Exercise brief: Give again, unaltered, the line with "Viewport: 1255px width, 578px height." and all lines that follow it in the listing below, minus any pictures.

Material provided:
####

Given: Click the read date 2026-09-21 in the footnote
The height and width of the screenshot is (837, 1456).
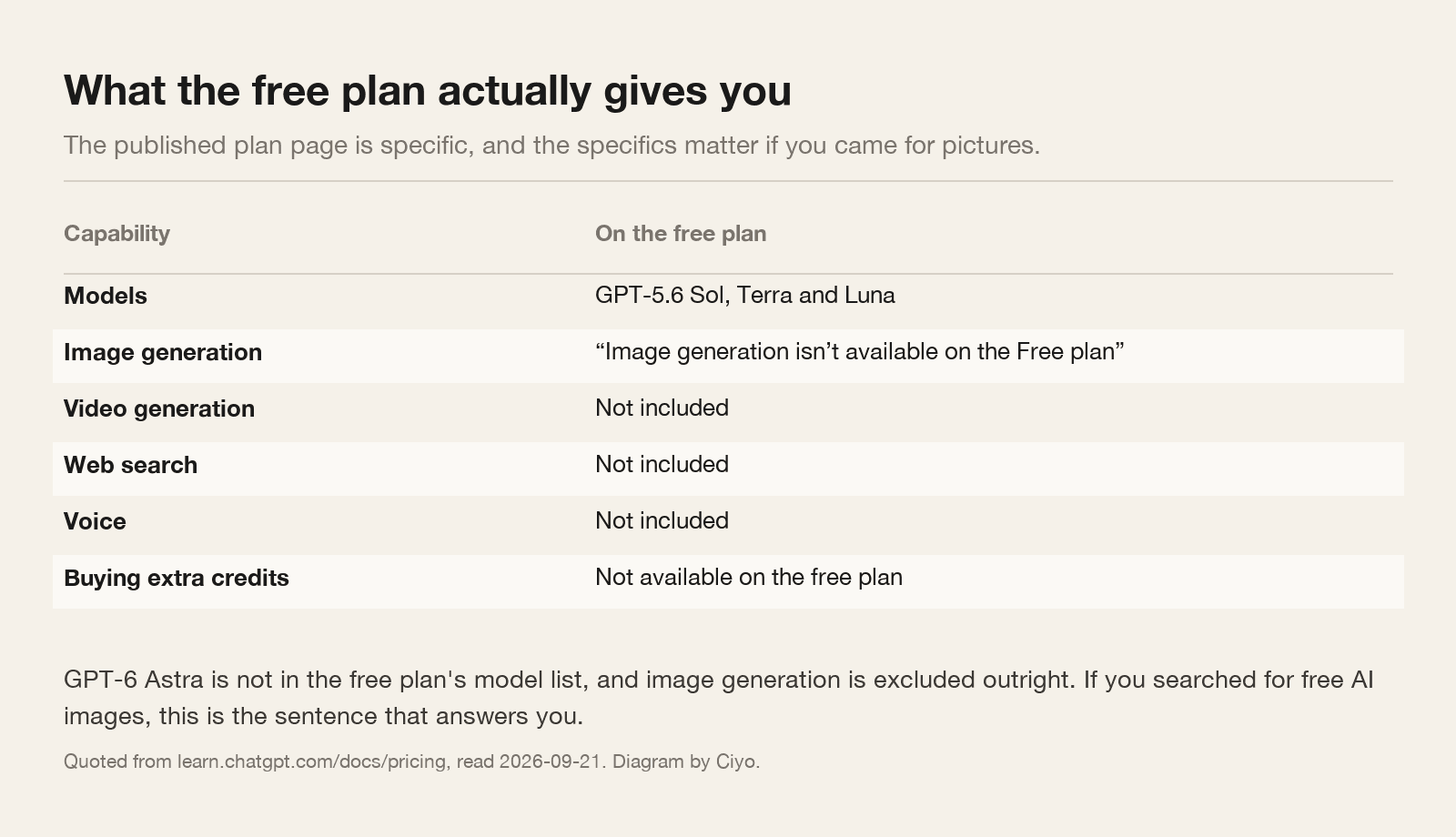Looking at the screenshot, I should pos(550,761).
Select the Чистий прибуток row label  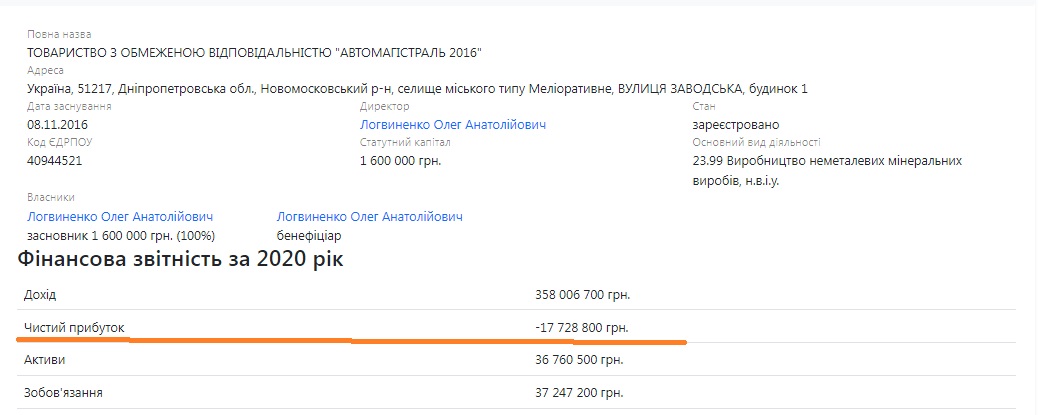click(x=75, y=328)
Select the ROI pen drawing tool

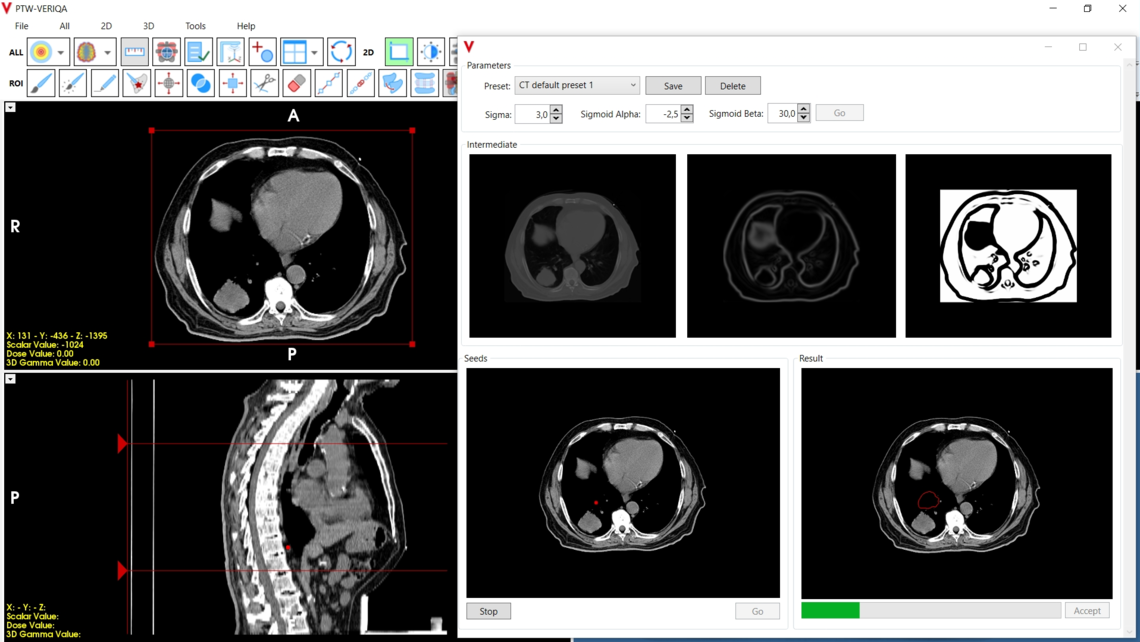(103, 84)
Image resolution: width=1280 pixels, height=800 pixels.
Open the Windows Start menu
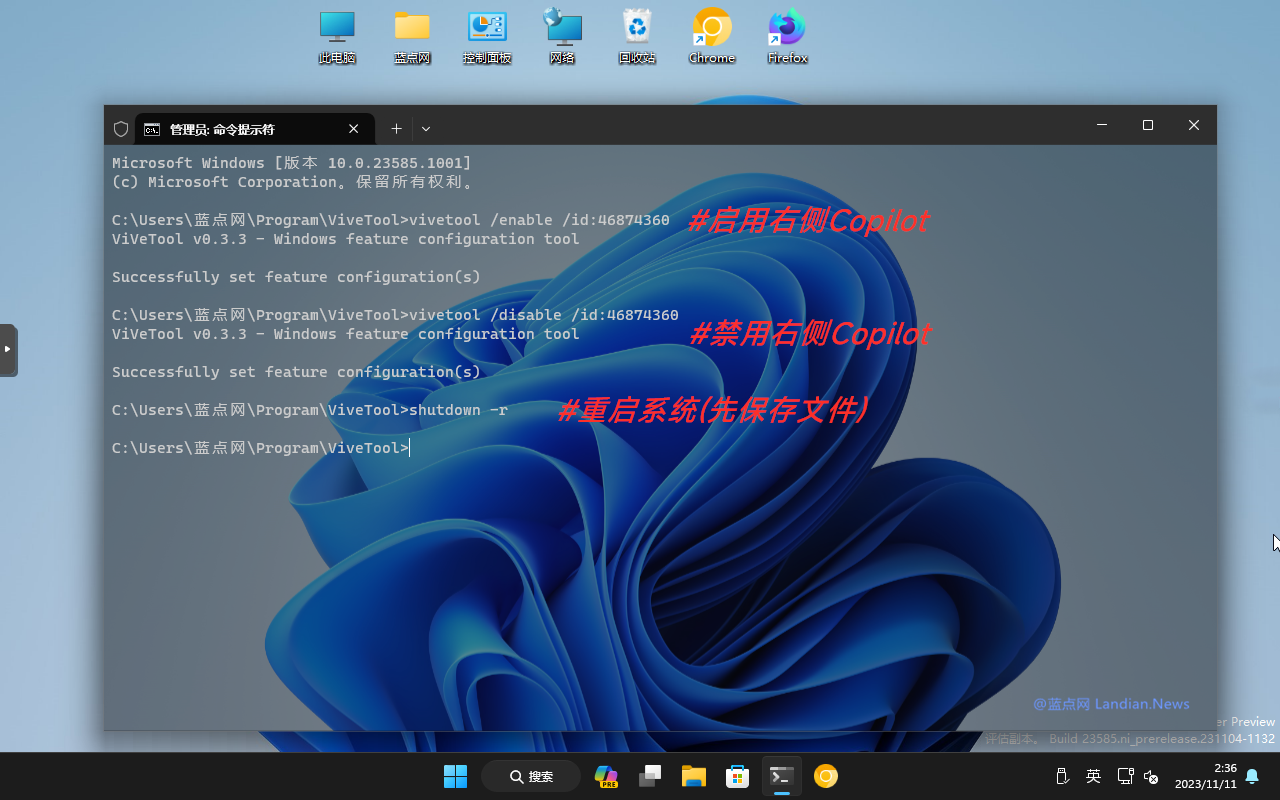click(455, 776)
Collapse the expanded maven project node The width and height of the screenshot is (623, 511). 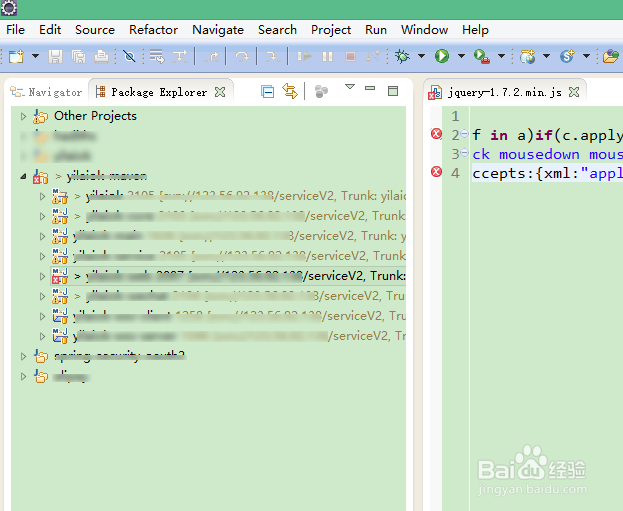(23, 176)
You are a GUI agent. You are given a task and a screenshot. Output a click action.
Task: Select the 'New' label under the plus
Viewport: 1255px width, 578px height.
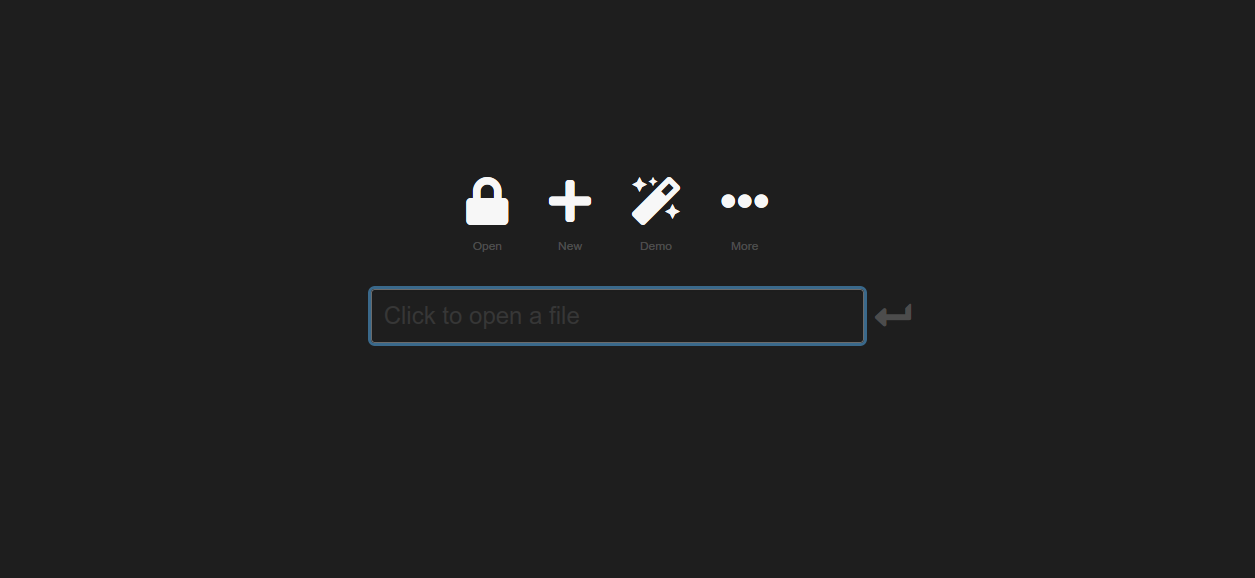570,246
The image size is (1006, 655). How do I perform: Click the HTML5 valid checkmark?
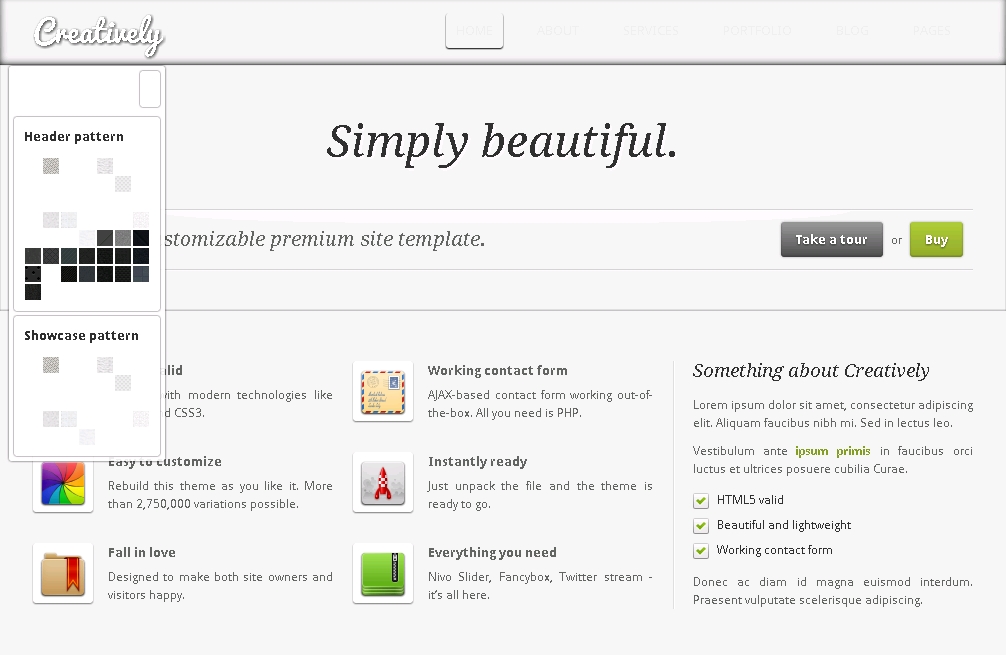(701, 500)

####

The answer:
Viewport: 1255px width, 578px height.
570,246
The image size is (1006, 655). How do I perform: Click the HTML5 valid checkmark?
(701, 500)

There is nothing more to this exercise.